The Aztecs had led by 16 in the first half and were on the verge of blowing out the Aggies, who trimmed the margin to eight at the half and took the lead on _ what else _ a Merrill 3 with 8:52 to go.
SDSU still led 56-55 inside a minute to go on Flynn's elbow jumper. Merrill, an 89.8% shooter from the line, missed a free throw but made the second to tied it. The Aztecs went to the other end, and Flynn made his go-to move _ dribbling hard to his left and stepping back to a 3.
No good.
Utah State opted against calling a timeout, and the seconds ticked down as Merrill dribbled near midcourt against Feagin. With five seconds left, he dribbled hard and stepped back for a 28-footer.
Swiiiiiiish.
Merrill, back in the form that earned him 2018-19 Mountain West player of the year honors, finished with 27 points thanks to six 3s. Center Neemias Queta had 15 points. The rest of the team combined for 17.

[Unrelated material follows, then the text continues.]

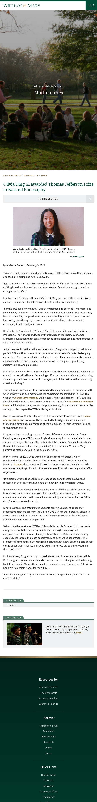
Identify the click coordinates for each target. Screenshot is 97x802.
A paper (18, 464)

The Aztecs got 16 points from Flynn but on 6 of 20 shooting. Yanni Wetzell had 12, and Feagin added 11. The other two starters had rough days: Matt Mitchell and Jordan Schakel combined for four points on 1 of 10 shooting.
SDSU's undoing was 34.4-percent shooting and seven second-half turnovers after having none for the first 24 minutes.
The first half was largely what you'd expect from teams that played the two previous days and had, in Utah State's case, only about 14 { hours after it left the arena Friday night following the late semifinal.
They had dead legs, and dead legs mean missed shots. They combined to miss 20 of their first 25 attempts.
Part of that was the game featured statistically the Mountain West's top two teams in defensive efficiency. But a lot of that was just missing open shots.
The difference was that SDSU started making a few and Utah State kept clanking them. And this: The Aztecs didn't have a turnover in the first half, and the Aggies had eight.
The toxic brew of bad shooting and bad ballhandling led to exactly 13 minutes (and 19 possessions) without a basket by the Aggies, and 11-0 and 8-0 runs by the Aztecs. The lead grew to 16 before Merrill finally found his range and made three straight. Diogo Brito's 3 at the halftime buzzer closed the margin to 29-21.
But the Aggies kept coming, infused with confidence from the close of the first half, thankful the Aztecs had let them back in the game. They opened the second half by making 9 of 13 shots, including 5 of 6 behind the arc _ most by a suddenly unguardable Merrill.
Reversing a trend of SDSU's previous five games, when teams shot lights-out in the first half and were shut down in the second, Utah State shot 30.4% in the first and 56% (14 of 25) in the second. It was more pronounced from behind the arc: 3 of 14 versus 6 of 10.